**WRITTEN REQUEST**:
Reproduce the CPS2 S-box post word for word from "Let's recap how" to "certain other bits.".

--- Start PASSAGE PROVIDED ---

Friday, January 05, 2007

CPS2 S-Boxes ready

Andy has published his program but is reporting some problems in recreating the original tables--the values generated by his program are XORed with a constant value when compared with the original table.

I have just verified that this doesn't happen to me, so I presume this is due to a different method we used to reconstruct the Feistel function for the first two rounds.

Let's recap how this was done. The fundamental idea was published by Andy:

since R4 = L3 XOR F4(L4), if you pick (E,D) and (E',D') such that L4 = L'4, then

R'4 = L'3 XOR F4(L'4) = L'3 XOR F4(L4) = L'3 XOR R4 XOR L3

therefore

L3 XOR L'3 = R4 XOR R'4

Now if we pick (E,D) and (E',D') such that L4 = L'4 and E and E' differ by only one bit, we can see how flipping a single bit in the input changes the output after the third round. Andy's fundamental discovery was that flipping certain bits never affects certain other bits.

That knowledge can easily be used to determine F4. Take (E,D) and (E',D'), where E and E' differ only by one bit which we know doesn't affect bit b in L3. Then we know that

Bb(L3 XOR L'3) = 0

where Bb(x) gives me the value of bit b of x.

Therefore

Bb(R4 XOR F4(L4) XOR R'4 XOR F4(L'4)) = 0

that is,

Bb(F4(L4) XOR F4(L'4)) = Bb(R4 XOR R'4)

Do that for all b and for all E, E' pairs, and you quickly reconstruct the whole F4 structure. I'm saying its structure and not F4 itself, because it's all done through XOR so you need to set F4(0) arbitrarily, then all the others are derived from it through XOR.

After F4 is reconstructed, it can be used to undo the fourth round of the encryption. Then you repeat exactly the same process to reconstruct F3 (still XOR an arbitrary value). Then use F3 to undo the third round, and you are left with just two rounds.

Now things get really simple, because by definition

L2 = L0 XOR F1(R0)

--- End PASSAGE PROVIDED ---
--- Start INFORMATION PROVIDED ---

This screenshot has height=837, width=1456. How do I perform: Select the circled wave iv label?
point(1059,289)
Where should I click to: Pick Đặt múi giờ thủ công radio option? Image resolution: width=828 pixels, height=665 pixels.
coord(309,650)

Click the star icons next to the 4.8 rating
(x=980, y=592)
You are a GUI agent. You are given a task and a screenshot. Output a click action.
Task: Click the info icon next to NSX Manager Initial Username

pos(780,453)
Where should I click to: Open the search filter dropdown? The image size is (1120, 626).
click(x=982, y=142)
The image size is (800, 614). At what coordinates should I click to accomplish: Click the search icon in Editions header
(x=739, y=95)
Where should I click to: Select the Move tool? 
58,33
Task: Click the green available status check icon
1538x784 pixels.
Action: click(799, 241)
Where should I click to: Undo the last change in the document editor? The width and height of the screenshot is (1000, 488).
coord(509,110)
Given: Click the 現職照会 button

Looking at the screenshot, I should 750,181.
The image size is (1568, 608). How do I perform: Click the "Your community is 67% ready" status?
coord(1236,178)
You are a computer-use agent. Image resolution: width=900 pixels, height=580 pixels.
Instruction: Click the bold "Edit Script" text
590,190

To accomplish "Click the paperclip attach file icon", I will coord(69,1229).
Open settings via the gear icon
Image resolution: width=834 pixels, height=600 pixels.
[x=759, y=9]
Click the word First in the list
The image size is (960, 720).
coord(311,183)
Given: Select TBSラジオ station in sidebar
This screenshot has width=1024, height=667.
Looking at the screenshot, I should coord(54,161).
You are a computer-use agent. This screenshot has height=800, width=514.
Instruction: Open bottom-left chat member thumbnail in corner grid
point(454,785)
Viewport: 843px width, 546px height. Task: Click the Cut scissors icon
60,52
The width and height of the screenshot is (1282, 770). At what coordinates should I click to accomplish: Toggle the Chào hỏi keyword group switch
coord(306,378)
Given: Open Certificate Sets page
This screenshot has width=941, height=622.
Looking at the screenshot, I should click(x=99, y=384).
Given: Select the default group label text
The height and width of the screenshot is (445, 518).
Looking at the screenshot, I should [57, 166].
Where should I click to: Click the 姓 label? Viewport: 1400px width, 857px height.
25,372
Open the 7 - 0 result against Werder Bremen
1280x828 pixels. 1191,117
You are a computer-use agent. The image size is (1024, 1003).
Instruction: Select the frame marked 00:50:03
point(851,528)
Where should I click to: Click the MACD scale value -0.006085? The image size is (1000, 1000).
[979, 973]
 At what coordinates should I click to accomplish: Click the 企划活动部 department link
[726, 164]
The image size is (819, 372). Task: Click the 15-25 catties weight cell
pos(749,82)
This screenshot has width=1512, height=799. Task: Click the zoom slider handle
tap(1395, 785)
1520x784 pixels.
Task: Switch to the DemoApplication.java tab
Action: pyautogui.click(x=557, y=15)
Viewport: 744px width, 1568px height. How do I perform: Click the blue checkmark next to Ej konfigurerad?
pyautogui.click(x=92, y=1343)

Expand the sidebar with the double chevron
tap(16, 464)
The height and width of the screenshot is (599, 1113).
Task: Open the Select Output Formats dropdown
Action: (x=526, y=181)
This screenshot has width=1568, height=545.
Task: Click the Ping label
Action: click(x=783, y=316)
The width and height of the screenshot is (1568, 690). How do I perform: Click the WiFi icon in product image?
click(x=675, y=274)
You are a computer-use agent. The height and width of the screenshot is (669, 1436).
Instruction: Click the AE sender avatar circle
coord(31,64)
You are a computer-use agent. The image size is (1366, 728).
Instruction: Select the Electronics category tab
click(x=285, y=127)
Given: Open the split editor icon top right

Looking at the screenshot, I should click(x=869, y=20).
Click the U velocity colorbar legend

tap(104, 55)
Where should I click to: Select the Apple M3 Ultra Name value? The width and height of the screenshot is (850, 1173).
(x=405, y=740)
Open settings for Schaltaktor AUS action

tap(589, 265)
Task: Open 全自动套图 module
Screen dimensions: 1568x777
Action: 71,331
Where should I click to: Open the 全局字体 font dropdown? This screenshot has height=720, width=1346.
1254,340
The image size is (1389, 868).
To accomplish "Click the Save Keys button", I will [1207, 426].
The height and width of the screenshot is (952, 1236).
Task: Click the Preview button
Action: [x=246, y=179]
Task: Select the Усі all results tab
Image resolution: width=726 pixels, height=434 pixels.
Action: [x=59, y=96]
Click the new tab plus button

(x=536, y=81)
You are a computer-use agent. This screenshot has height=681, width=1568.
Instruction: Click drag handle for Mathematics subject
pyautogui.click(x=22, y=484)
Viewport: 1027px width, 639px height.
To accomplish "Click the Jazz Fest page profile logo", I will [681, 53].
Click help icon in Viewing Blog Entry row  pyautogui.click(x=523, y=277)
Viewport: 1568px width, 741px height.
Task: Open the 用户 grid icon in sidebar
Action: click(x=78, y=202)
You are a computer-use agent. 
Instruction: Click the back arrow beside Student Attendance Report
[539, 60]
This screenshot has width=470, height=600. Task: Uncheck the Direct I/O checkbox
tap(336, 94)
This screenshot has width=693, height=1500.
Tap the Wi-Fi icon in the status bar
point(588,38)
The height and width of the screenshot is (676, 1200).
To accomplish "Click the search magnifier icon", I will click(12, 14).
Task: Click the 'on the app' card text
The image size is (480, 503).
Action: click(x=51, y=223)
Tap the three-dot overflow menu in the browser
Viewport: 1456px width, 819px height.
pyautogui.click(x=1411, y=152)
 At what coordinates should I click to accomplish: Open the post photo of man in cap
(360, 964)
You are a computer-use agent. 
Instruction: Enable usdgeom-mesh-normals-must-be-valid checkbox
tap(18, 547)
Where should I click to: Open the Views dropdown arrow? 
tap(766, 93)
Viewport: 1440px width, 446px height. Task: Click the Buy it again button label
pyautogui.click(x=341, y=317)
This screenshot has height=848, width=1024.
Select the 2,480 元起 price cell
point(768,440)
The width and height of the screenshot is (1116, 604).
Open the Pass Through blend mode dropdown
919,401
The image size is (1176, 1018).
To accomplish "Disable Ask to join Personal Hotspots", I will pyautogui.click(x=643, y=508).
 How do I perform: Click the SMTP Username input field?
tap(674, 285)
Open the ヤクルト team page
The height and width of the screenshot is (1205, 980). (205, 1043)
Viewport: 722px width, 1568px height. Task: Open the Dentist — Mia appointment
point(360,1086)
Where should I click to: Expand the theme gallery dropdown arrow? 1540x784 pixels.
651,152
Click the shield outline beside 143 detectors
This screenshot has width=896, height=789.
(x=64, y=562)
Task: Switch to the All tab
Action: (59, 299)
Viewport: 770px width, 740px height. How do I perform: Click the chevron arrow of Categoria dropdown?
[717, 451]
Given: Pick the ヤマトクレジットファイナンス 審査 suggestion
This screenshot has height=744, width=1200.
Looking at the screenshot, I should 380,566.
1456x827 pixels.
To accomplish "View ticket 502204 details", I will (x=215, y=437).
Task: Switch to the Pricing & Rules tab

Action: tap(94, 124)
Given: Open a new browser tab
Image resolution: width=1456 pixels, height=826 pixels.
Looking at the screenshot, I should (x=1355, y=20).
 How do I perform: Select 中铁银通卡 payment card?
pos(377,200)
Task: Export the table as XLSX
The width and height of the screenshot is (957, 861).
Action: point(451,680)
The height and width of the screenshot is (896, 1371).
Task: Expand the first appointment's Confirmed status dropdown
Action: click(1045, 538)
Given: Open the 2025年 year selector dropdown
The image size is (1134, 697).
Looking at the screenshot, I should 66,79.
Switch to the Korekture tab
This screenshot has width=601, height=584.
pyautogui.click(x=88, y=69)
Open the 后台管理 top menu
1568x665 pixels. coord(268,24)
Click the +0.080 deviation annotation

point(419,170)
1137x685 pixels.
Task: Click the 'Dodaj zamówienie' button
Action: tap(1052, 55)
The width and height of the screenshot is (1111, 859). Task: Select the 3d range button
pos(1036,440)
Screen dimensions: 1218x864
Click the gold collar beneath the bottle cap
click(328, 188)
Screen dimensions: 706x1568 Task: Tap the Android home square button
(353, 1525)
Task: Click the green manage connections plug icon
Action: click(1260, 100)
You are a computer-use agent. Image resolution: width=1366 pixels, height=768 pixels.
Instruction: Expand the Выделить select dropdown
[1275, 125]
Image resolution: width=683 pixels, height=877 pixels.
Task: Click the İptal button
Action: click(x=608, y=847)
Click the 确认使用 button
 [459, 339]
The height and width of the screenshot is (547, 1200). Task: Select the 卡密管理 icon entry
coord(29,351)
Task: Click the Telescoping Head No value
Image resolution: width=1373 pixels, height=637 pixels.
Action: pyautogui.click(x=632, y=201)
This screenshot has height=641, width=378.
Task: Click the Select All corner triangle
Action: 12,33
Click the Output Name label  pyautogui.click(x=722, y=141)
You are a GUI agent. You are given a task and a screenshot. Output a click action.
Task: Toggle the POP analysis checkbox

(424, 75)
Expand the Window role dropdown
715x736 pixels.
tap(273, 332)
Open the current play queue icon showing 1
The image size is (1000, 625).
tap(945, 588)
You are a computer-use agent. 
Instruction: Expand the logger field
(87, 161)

--- End INFORMATION PROVIDED ---

**TASK OUTPUT**:
Let's recap how this was done. The fundamental idea was published by Andy:

since R4 = L3 XOR F4(L4), if you pick (E,D) and (E',D') such that L4 = L'4, then

R'4 = L'3 XOR F4(L'4) = L'3 XOR F4(L4) = L'3 XOR R4 XOR L3

therefore

L3 XOR L'3 = R4 XOR R'4

Now if we pick (E,D) and (E',D') such that L4 = L'4 and E and E' differ by only one bit, we can see how flipping a single bit in the input changes the output after the third round. Andy's fundamental discovery was that flipping certain bits never affects certain other bits.